Entries shown:

******************************

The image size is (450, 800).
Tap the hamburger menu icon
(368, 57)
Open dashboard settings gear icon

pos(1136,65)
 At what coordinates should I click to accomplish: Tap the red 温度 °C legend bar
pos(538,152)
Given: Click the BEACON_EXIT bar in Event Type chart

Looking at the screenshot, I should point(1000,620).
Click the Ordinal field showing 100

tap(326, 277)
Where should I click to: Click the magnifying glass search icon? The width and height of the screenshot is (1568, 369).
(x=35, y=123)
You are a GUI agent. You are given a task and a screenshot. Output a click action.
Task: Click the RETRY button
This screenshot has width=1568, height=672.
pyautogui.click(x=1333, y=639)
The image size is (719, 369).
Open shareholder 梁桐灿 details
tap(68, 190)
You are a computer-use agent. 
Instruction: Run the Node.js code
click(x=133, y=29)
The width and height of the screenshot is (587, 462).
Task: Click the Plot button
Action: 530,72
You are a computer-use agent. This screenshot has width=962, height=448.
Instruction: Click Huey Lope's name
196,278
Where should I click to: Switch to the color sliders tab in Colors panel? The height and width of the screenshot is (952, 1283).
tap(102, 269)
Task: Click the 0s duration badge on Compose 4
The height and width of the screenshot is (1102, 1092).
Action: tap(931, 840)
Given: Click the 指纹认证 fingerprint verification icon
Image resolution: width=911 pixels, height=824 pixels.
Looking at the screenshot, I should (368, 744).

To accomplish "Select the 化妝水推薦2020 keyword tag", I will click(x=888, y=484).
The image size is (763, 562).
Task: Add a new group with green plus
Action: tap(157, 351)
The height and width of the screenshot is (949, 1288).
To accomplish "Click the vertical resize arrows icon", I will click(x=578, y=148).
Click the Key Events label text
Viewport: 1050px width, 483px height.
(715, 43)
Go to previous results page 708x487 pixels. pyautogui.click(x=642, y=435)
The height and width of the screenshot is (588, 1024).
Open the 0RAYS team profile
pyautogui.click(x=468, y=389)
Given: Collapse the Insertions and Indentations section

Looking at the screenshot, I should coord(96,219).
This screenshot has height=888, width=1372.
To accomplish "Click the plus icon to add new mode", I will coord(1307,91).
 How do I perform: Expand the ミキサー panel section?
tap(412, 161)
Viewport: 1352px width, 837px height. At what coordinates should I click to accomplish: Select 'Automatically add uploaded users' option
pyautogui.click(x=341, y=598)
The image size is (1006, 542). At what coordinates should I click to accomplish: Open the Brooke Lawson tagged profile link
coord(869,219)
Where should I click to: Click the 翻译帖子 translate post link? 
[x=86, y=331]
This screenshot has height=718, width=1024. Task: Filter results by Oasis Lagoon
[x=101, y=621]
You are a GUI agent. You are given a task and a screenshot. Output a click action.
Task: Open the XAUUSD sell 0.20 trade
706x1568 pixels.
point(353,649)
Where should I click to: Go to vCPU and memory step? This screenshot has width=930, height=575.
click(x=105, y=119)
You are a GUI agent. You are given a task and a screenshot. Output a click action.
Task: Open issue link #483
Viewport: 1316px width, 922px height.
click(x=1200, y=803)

******************************

What needs to be done:
Turn the listing above into a numbered list with one entry per line, and drop the blank lines.

Task result:
1. The image size is (450, 800).
2. Tap the hamburger menu icon
3. (368, 57)
4. Open dashboard settings gear icon
5. pos(1136,65)
6.  At what coordinates should I click to accomplish: Tap the red 温度 °C legend bar
7. pos(538,152)
8. Given: Click the BEACON_EXIT bar in Event Type chart
9. Looking at the screenshot, I should point(1000,620).
10. Click the Ordinal field showing 100
11. tap(326, 277)
12. Where should I click to: Click the magnifying glass search icon? The width and height of the screenshot is (1568, 369).
13. (x=35, y=123)
14. You are a GUI agent. You are given a task and a screenshot. Output a click action.
15. Task: Click the RETRY button
16. This screenshot has width=1568, height=672.
17. pyautogui.click(x=1333, y=639)
18. The image size is (719, 369).
19. Open shareholder 梁桐灿 details
20. tap(68, 190)
21. You are a computer-use agent. 
22. Instruction: Run the Node.js code
23. click(x=133, y=29)
24. The width and height of the screenshot is (587, 462).
25. Task: Click the Plot button
26. Action: 530,72
27. You are a computer-use agent. This screenshot has width=962, height=448.
28. Instruction: Click Huey Lope's name
29. 196,278
30. Where should I click to: Switch to the color sliders tab in Colors panel? The height and width of the screenshot is (952, 1283).
31. tap(102, 269)
32. Task: Click the 0s duration badge on Compose 4
33. The height and width of the screenshot is (1102, 1092).
34. Action: tap(931, 840)
35. Given: Click the 指纹认证 fingerprint verification icon
36. Image resolution: width=911 pixels, height=824 pixels.
37. Looking at the screenshot, I should (368, 744).
38. To accomplish "Select the 化妝水推薦2020 keyword tag", I will click(x=888, y=484).
39. The image size is (763, 562).
40. Task: Add a new group with green plus
41. Action: tap(157, 351)
42. The height and width of the screenshot is (949, 1288).
43. To accomplish "Click the vertical resize arrows icon", I will click(x=578, y=148).
44. Click the Key Events label text
45. Viewport: 1050px width, 483px height.
46. (715, 43)
47. Go to previous results page 708x487 pixels. pyautogui.click(x=642, y=435)
48. The height and width of the screenshot is (588, 1024).
49. Open the 0RAYS team profile
50. pyautogui.click(x=468, y=389)
51. Given: Collapse the Insertions and Indentations section
52. Looking at the screenshot, I should coord(96,219).
53. This screenshot has height=888, width=1372.
54. To accomplish "Click the plus icon to add new mode", I will coord(1307,91).
55.  How do I perform: Expand the ミキサー panel section?
56. tap(412, 161)
57. Viewport: 1352px width, 837px height. At what coordinates should I click to accomplish: Select 'Automatically add uploaded users' option
58. pyautogui.click(x=341, y=598)
59. The image size is (1006, 542). At what coordinates should I click to accomplish: Open the Brooke Lawson tagged profile link
60. coord(869,219)
61. Where should I click to: Click the 翻译帖子 translate post link? 
62. [x=86, y=331]
63. This screenshot has height=718, width=1024. Task: Filter results by Oasis Lagoon
64. [x=101, y=621]
65. You are a GUI agent. You are given a task and a screenshot. Output a click action.
66. Task: Open the XAUUSD sell 0.20 trade
67. 706x1568 pixels.
68. point(353,649)
69. Where should I click to: Go to vCPU and memory step? This screenshot has width=930, height=575.
70. click(x=105, y=119)
71. You are a GUI agent. You are given a task and a screenshot. Output a click action.
72. Task: Open issue link #483
73. Viewport: 1316px width, 922px height.
74. click(x=1200, y=803)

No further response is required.